Copy the lines from the first one through the line containing "922x1016 pixels. 308,215", substituting "repost" for "retweet" and leaving everything else unchanged.

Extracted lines
——
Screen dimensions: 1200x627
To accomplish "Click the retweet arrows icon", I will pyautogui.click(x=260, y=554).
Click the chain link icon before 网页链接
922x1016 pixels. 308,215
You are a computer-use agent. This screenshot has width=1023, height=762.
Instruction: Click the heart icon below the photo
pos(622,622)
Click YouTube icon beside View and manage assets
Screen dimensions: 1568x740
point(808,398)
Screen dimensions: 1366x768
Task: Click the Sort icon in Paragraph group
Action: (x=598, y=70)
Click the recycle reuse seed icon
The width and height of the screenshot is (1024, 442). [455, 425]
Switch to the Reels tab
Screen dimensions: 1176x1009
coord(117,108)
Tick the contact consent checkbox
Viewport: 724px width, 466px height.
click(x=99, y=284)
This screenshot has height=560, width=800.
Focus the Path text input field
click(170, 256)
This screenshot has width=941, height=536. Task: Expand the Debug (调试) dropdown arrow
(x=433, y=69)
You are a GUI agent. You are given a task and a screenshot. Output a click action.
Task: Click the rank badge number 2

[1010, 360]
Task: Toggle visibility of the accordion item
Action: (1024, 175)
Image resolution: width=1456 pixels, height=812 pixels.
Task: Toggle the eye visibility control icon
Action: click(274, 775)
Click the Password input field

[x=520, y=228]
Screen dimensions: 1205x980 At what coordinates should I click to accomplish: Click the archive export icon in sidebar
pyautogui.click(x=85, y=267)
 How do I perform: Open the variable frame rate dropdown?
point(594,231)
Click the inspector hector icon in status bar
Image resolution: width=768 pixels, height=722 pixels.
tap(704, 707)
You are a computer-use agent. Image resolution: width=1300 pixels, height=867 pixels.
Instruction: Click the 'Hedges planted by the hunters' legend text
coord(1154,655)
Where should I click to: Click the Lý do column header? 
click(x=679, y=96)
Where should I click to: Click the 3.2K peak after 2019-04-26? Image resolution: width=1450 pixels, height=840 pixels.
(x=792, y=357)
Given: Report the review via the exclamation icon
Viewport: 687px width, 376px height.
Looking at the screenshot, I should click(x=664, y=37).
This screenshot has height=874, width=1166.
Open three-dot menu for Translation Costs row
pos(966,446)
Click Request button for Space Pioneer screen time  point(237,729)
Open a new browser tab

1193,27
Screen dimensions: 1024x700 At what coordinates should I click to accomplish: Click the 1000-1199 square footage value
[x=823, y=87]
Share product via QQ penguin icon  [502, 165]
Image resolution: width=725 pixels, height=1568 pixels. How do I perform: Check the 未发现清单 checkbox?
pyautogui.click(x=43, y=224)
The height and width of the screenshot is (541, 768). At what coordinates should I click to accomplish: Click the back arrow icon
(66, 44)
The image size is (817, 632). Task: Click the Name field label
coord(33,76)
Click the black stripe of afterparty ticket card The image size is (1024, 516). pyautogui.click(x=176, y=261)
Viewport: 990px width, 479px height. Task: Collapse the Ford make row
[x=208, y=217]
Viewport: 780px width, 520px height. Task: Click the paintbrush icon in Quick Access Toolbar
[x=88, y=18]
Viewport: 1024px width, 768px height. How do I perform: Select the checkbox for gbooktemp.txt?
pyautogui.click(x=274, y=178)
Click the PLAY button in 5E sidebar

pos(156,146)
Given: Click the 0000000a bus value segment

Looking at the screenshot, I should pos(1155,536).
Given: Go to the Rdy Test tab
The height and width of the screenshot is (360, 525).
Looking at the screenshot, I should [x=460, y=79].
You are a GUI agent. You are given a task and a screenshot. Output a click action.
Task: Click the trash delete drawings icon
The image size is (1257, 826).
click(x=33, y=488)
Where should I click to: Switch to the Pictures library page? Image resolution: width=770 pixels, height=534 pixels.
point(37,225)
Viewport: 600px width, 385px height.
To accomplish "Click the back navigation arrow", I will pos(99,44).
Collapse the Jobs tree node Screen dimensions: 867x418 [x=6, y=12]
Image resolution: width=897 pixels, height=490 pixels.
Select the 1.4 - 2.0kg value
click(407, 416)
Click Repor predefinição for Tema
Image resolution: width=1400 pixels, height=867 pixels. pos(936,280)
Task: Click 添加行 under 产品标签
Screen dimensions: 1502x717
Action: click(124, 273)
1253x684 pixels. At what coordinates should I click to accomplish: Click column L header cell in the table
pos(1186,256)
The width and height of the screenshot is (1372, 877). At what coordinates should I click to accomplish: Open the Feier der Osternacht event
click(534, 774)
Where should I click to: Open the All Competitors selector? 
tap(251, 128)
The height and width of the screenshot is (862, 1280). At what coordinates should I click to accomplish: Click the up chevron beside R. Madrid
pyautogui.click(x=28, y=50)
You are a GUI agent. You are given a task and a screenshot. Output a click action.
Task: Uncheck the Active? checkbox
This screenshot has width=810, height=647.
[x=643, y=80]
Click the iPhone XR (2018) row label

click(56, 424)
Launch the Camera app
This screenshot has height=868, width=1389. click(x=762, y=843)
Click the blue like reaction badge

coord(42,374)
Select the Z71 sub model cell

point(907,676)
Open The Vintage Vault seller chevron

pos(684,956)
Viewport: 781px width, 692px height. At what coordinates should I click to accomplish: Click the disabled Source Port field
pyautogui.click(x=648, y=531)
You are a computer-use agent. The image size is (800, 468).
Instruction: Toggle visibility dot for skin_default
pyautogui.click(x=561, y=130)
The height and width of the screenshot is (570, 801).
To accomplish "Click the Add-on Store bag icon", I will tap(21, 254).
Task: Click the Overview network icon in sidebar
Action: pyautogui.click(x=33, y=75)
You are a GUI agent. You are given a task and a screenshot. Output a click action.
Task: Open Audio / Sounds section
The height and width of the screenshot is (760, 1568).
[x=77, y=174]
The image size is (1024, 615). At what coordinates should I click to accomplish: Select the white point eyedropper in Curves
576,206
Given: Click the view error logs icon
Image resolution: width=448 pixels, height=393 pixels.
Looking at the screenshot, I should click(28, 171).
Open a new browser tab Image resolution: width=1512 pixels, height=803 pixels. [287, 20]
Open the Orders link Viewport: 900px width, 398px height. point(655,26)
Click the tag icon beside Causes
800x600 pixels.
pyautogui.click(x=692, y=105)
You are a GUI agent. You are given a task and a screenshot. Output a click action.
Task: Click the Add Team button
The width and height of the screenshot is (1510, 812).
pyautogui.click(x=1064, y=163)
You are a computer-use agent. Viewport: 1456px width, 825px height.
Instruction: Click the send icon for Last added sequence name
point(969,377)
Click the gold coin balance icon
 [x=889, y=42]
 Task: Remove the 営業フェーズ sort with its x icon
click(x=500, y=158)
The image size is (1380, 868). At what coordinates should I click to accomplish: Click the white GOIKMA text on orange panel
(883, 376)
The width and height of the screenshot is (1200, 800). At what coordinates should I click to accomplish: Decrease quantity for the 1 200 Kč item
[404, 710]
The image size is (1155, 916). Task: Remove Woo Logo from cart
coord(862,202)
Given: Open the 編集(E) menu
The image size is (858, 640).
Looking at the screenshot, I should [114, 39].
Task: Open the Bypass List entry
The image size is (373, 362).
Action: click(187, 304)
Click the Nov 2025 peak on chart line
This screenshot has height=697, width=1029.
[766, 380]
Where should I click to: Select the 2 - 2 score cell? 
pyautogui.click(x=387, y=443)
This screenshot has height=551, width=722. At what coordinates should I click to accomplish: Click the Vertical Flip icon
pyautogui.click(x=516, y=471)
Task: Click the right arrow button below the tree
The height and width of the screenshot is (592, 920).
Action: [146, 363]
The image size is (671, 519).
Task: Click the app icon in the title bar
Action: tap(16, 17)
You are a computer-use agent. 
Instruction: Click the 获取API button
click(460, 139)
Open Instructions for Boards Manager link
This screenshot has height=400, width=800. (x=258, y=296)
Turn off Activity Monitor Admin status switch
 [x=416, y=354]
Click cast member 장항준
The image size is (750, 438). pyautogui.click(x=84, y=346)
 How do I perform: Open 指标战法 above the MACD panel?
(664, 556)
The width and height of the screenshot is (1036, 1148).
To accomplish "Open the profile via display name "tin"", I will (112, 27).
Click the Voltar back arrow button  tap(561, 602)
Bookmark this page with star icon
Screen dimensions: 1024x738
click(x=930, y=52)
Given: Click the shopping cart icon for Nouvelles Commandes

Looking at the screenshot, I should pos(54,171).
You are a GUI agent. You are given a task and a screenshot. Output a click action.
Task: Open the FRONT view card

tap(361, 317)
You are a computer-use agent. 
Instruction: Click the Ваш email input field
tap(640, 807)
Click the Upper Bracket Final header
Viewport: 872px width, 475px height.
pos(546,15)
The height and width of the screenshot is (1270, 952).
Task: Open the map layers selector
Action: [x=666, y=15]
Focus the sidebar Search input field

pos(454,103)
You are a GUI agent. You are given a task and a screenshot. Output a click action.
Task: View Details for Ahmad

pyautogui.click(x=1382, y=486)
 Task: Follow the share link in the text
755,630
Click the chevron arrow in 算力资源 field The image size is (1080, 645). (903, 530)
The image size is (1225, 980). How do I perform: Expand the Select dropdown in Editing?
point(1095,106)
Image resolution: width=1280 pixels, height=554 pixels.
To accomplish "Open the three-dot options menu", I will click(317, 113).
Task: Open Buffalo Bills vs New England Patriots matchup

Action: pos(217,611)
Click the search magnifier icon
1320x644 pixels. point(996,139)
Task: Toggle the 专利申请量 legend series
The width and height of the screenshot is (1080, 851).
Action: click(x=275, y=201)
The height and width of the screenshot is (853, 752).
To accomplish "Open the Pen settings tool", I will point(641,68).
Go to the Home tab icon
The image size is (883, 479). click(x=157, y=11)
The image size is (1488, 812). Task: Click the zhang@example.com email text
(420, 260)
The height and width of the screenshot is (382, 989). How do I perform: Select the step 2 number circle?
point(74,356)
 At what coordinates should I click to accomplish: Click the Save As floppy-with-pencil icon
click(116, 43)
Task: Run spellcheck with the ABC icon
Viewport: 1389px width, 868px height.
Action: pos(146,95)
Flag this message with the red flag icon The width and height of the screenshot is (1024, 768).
——
Task output ▸
Screen dimensions: 1200x627
To accomplish "Click the repost arrows icon", I will pyautogui.click(x=260, y=554).
Click the chain link icon before 网页链接
922x1016 pixels. 308,215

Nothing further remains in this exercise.